Not getting angry so I can't agree with you on the sense of power I might get from being angry.



Mostlycontent said:


> Not admitting that truth doesn't make it any less so.


True.



Mostlycontent said:


> Lenze said:
> 
> 
> > Oh, ok. Perhaps you can explain to me how I can decide if I like something before I read it?
> ...


Well of course that's true but that's not what you said..you said if I don't like something, don't READ it, not RESPOND to it.


----------



## nuclearnightmare (May 15, 2013)

Mostlycontent:

so this guy was a stranger she met at a club when she went outwith her friend? in this context a kiss could be it I think. but do you know much about your wife's sexual experience before she started dating you? e.g. did she ever do a ONS with anyone, or with someone she had just met?


----------



## Mostlycontent (Apr 16, 2014)

nuclearnightmare said:


> Mostlycontent:
> 
> so this guy was a stranger she met at a club when she went outwith her friend? in this context a kiss could be it I think. but do you know much about your wife's sexual experience before she started dating you? e.g. did she ever do a ONS with anyone, or with someone she had just met?

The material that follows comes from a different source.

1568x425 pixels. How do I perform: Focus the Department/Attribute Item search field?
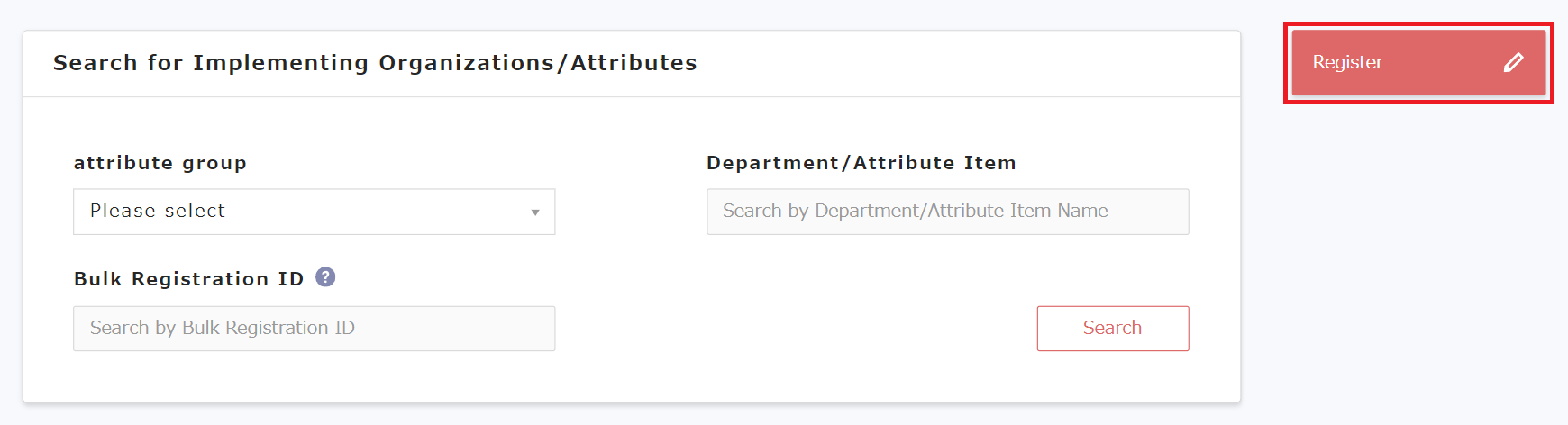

No, she was not the ONS type. She had had several boyfriends before we met though. And yes, the guy was a stranger and not someone that she had known previously. As I stated earlier, her girlfriend/roommate was interested in this guy's friend so that's the only reason they were together at all or at least that was what I was told. 

So who really knows and I likely never will. I do appreciate those that attempted to answer my questions and not pick apart my words instead.


----------



## sidney2718 (Nov 2, 2013)

Riley_Z said:


> Or you find out your spouse has been meeting up with this person in secret multiple times a week for six months or more.
> 
> And they say "we only kissed.."
> 
> THAT is a LIE.


And don't leave out the possibility that this 28 year old full blown affair has led to her having several children with the guy. Just to show how duplicitous women can be, she even kept those pregnancies secret from you all this time.

You just never know.

Is it possible for you to man up, become an alpha male, and divorce her?

Just sayin'...


----------



## Mostlycontent (Apr 16, 2014)

lenzi said:


> Yes. And it kills the downtime on what has been a rather slow day at work.

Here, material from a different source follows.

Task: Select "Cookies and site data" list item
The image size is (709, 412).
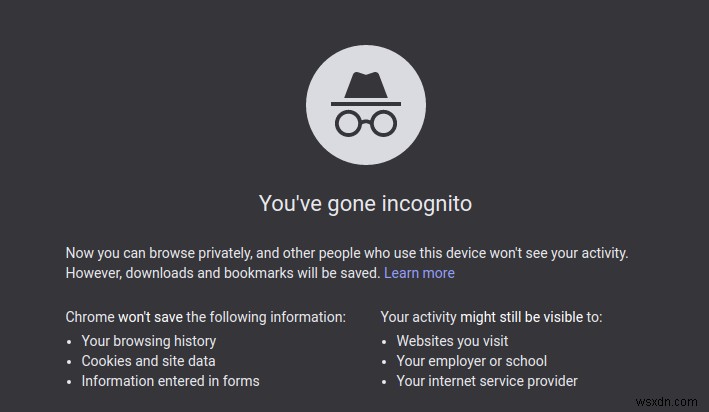Action: (148, 361)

You are here because it is interesting and probably even provides some entertainment for you. That's why anyone goes to a message board. As I stated, it's a poor choice of words and comes across as insensitive but that wasn't my intent. It's just being honest and I would wager that a lot of people come here for the same reasons.

And if you don't think that race car drivers don't know that their fans come to races to see pileups and wrecks then you're crazy. Of course they know that or they're willfully obtuse about it.


----------



## Mostlycontent (Apr 16, 2014)

sidney2718 said:


> And don't leave out the possibility that this 28 year old full blown affair has led to her having several children with the guy. Just to show how duplicitous women can be, she even kept those pregnancies secret from you all this time.
> 
> You just never know.
> 
> ...


Now that made me laugh. thank you.


----------



## nuclearnightmare (May 15, 2013)

Mostlycontent said:


> Yeah, this place definitely has a way of making one suspicious. I don't need any help in that area as it is.


Mostlycontent:

given your wife's need for external validation (not an unusually strong need but a need you discussed in the GNO thread) - is there something on your mind? i.e. are you a bit suspicious as to whether she has always been faithful to you? if you are a bit, my guess is you have a bit of a reason. just asking......


----------



## sidney2718 (Nov 2, 2013)

Mostlycontent said:


> Yes, that's how I should have responded but I was young and stupid about such things then. I was only 23 and more interested in getting high than anything else. Ahh, to be young and carefree again.


Ah yes. THAT'S why you didn't notice those pregnancies! You were high for six or seven years.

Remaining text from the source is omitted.